Relating Psychiatric Symptoms and Self-Regulation During the COVID-19 Pandemic
Post by Andrew Vo
The takeaway
Stressors, such as the COVID-19 pandemic, can significantly affect our mental health and cognitive abilities. Individual differences in self-regulation and psychiatric symptoms can make us more vulnerable to the negative impacts of the pandemic.
What's the science?
Self-regulation is a broad construct, comprised of functions like cognitive control and impulsivity, that allows us to behave flexibly and achieve our goals. Impairment in self-regulation has been linked to several psychiatric disorders (e.g., depression, schizophrenia, obsessive-compulsive disorder). Additionally, environmental stressors may also impair self-regulation. One recent stressor that affected us all is the COVID-19 pandemic, which saw increased stress and anxiety by fear of infection as well as social isolation from containment measures, among other factors. Although the pandemic has had clear negative consequences on our mental health, its specific impact on cognitive function remains unclear. This week in Translational Psychiatry, Vaghi et al. investigated how the onset of the COVID-19 pandemic affected the relationship between different dimensions of psychiatric symptoms and changes in self-regulation.
How did they do it?
The authors relied on an already existing dataset in which, before the pandemic (i.e., 2016), participants were administered a battery of 37 cognitive tasks and 22 self-reported surveys that each examined different facets of self-regulation. In this study, a subset of these individuals were contacted again, to complete the same battery, immediately after the onset of the pandemic (i.e., 2020). After the pandemic onset, these subjects also reported their psychiatric symptoms, well-being, and subjective experience of the pandemic. The authors applied a data-reduction analysis to each set of self-regulation measures and psychiatric questionnaires that distilled the different tasks/surveys and psychopathologies into underlying core factors. Then, they studied how individual differences in psychiatric factors affected longitudinal changes in self-regulation pre- and post-pandemic onset.
What did they find?
The authors found that individual differences in transdiagnostic psychiatric symptoms were related to longitudinal changes in self-regulation measures (task- and survey-based) following pandemic onset. For example, they observed that, compared to the period preceding the onset of the pandemic, individuals with high levels of depression/anxiety had more cautious behavior as they needed to accumulate more evidence before making a decision. Those who scored high on a social-withdrawal psychiatric factor demonstrated decreases in the perception-response self-regulation factor.
Though a similar longitudinal effect was not observed when considering survey-based factors, such factors did correlate with concurrent psychiatric scores. Specifically, poor emotional control self-regulation factor was related to several psychiatric factors, including Anxious-Depression, Compulsivity, and Social-Withdrawal. Psychiatric factors were also related to subjective effects of the pandemic, as individuals with higher psychiatric scores reported a greater negative impact of the pandemic.
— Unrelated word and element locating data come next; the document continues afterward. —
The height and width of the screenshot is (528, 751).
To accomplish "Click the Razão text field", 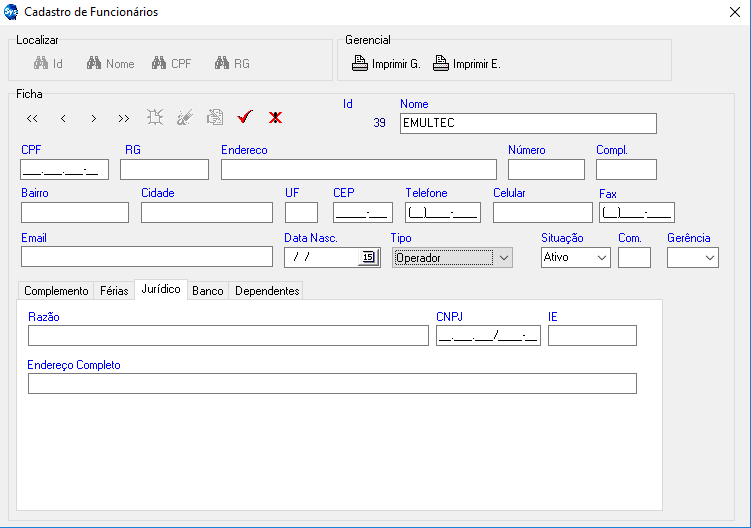I will (x=228, y=336).
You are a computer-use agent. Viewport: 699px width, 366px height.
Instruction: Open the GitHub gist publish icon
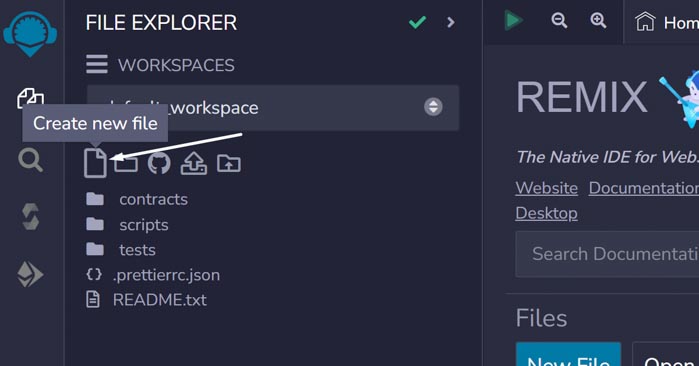(x=159, y=164)
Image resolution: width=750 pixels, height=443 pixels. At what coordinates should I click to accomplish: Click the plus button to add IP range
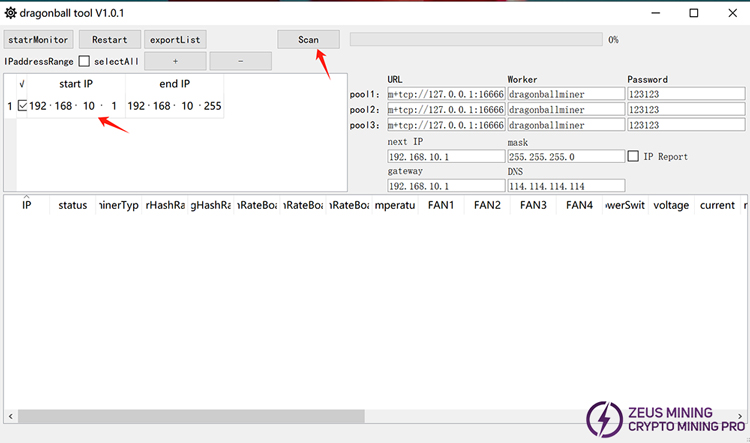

Finally, the authors tested whether task- or survey-based measures of self-regulation could predict psychiatric symptoms related to the pandemic. They correlated self-regulation factors derived from data collected before (i.e., prospective) or after (i.e., concurrent) pandemic onset with psychiatric factors that were available only after pandemic onset. Whereas survey-based measures could make both prospective and concurrent predictions successfully, task-based measures could not.
What's the impact?
This study showed how individual differences in self-regulation and psychiatric symptoms shape cognitive vulnerabilities to stressors such as the onset of the COVID-19 pandemic. The authors did so by using a comprehensive battery of measures rather than the traditional approach generally limited to a single task or questionnaire. Notably, they examined the effects of a real-life stressor on cognitive function providing greater ecological validity compared to artificial laboratory stressors.